We are excited about the next Neural Mechanisms webinar this Friday. As always, it is free. You can find information about how and when to join the webinar below or at the Neural Mechanisms website—where you can also join sign up for the mailing list that notifies people about upcoming webinars,
Biological Plausibility, Mechanistic Explanation, and the Promise of “Cognitive Computational Neuroscience”
J. Brendan Ritchie (KU Leuven, Belgium)
5 June 2020
14-16 Greenwhich Mean Time
(Convert to your local time here)
In the last few years the nascent field of “Cognitive Computational Neuroscience” (CCN) has emerged, bringing together researchers from cognitive science, artificial intelligence, and neuroscience with the shared aim of identifying the neurally implemented “computational principles” that underlie perception, action, and cognition (Naselaris et al., 2018).
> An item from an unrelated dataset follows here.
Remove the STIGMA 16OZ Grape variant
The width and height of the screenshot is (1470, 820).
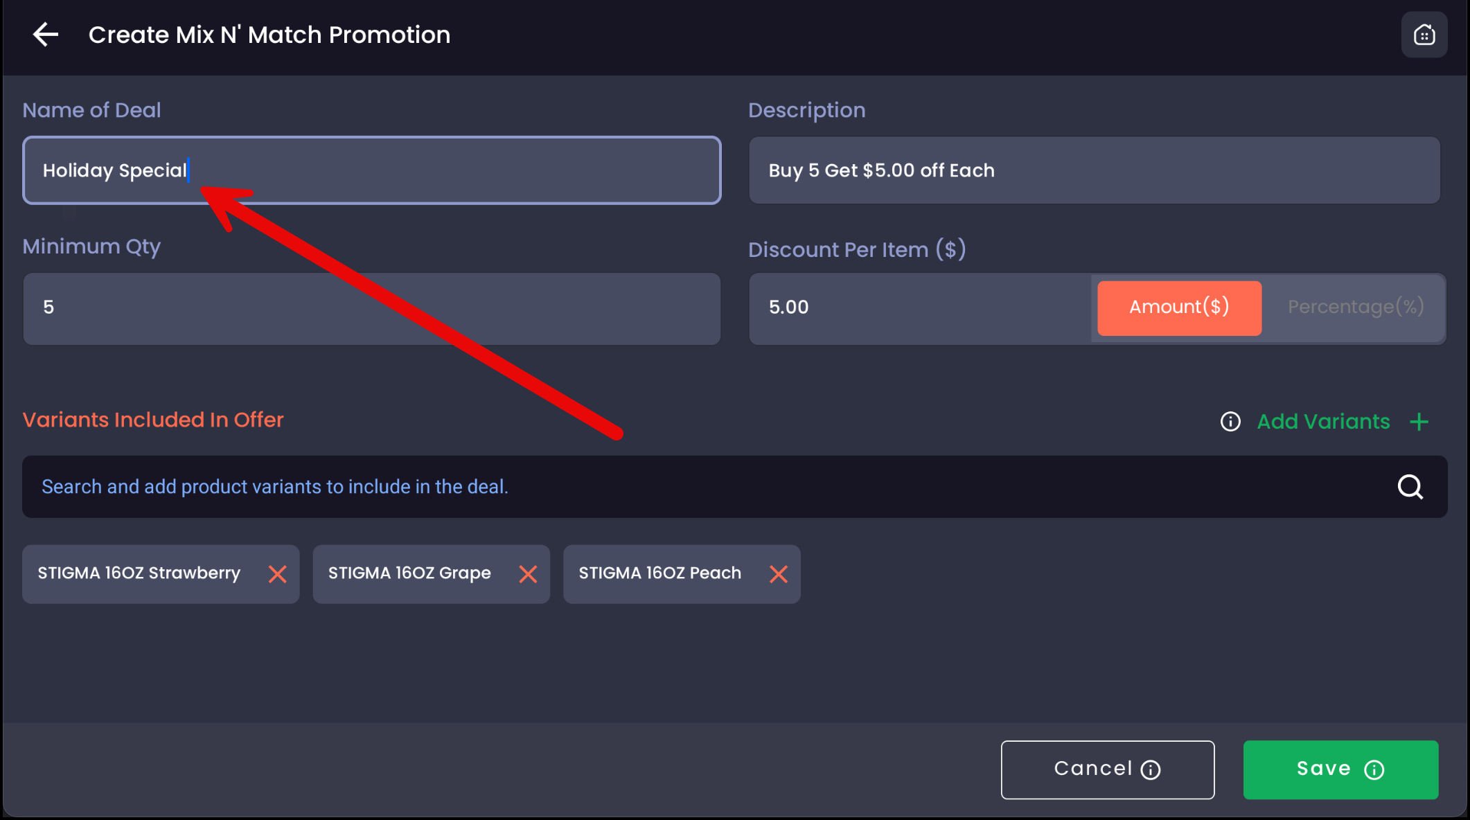click(x=528, y=574)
Realizing this aim requires developing and evaluating “biologically plausible” computational models that can account for both neural and behavioral datasets (Kriegeskorte and Douglas, 2018). However, what exactly is meant by claims of biological plausibility is often left opaque. I try to shed some light on such claims using the conceptual resources of the mechanistic approach to explanation from the philosophy of science. In particular, I propose that claims of biological plausibility are best understood as pertaining to the relative mechanistic plausibility of a model. I go on to apply this account to the evaluation of two methodological case studies: (i) so-called “model-based” approaches that relate formal models of behavior from mathematic psychology to neural signals; and (ii) deep neural networks that have been increasingly compared to both neural and behavioral datasets.
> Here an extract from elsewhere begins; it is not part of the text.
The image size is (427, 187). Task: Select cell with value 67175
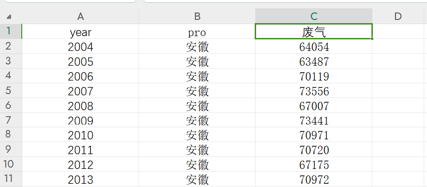click(x=314, y=165)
Neural networks now show impressive performance at increasingly interesting tasks, including perceptual tasks that are easy for humans but historically difficult for artificial systems. It has been widely claimed however, that these neural network models are in no way explanatory for neuroscience – either because they are too unlike the brain, or because they are themselves unintelligible. Less widely appreciated, however, are a series of recent results showing that neural network models trained to classify images are also surprisingly good at predicting neural activity. In fact, these models now provide some of our best predictions of visual neural response properties, despite never being trained on any brain data at all (Yamins et al 2014, Cadena et al 2019).
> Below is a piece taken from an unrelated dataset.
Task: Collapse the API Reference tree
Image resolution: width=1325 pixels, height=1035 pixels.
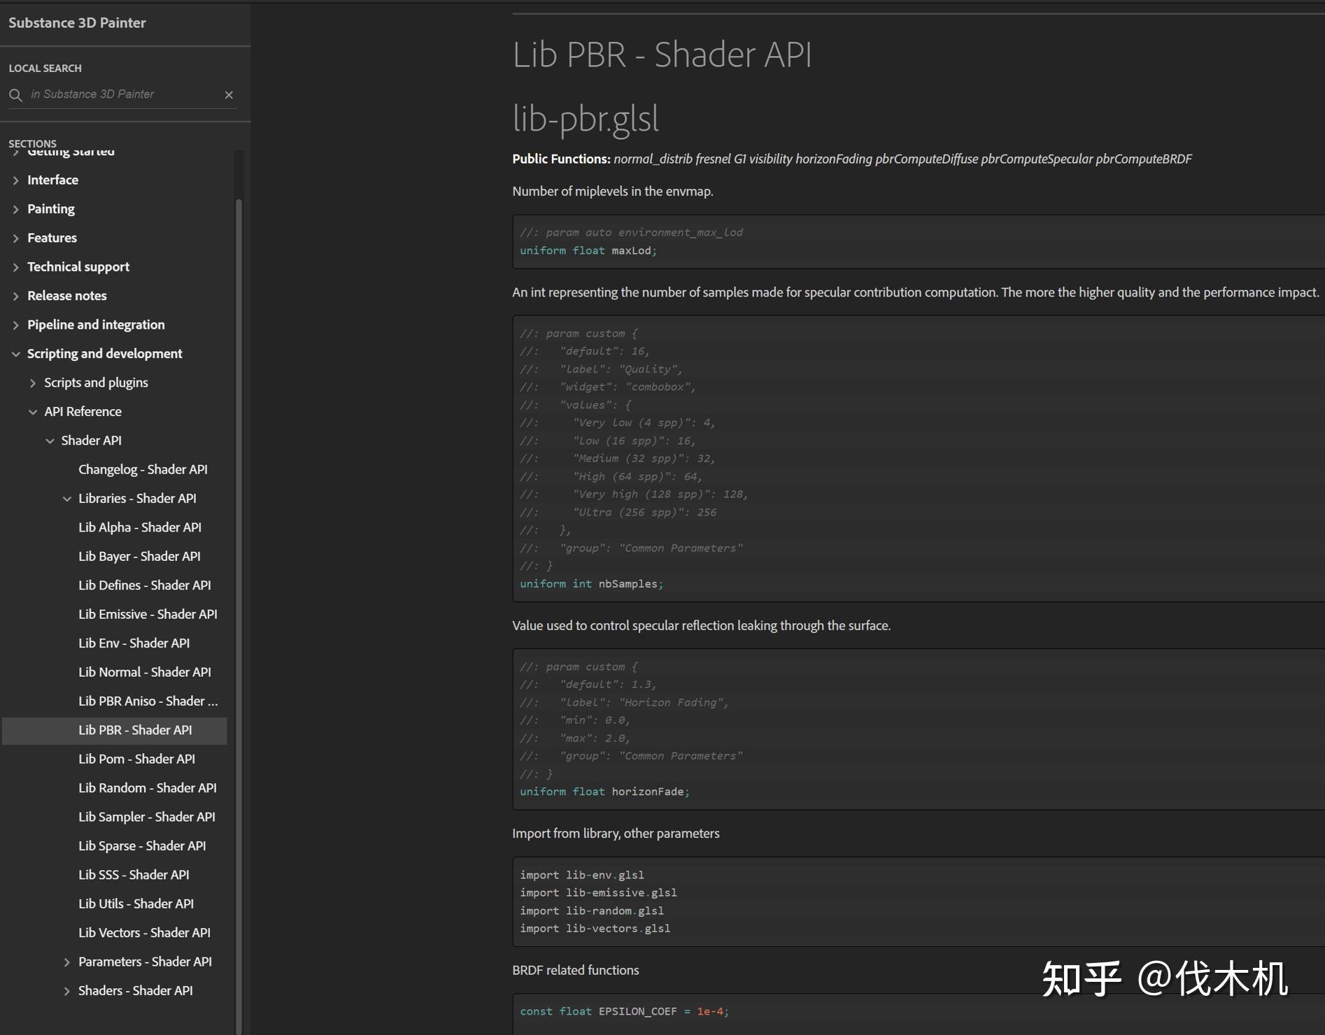Action: [x=34, y=412]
This paper addresses two questions: Why are these models so successful at predicting brain activity? And can their predictive success tell us anything about how the brain itself works? To do so, we first define an augmented notion of mechanistic mapping, inspired by Kaplan and Craver (2011, 2018), which will call 3M++, and show that spike-rate HCNN models of visual cortex satisfy this extended notion. Second, we draw parallels between implicitly evolutionary explanations in neuroscience and the constraint-based methodology that gives rise to HCNN models. In both cases, facts about the shape of the ethological problems that they face help to illuminate why functional systems have the particular features that they do.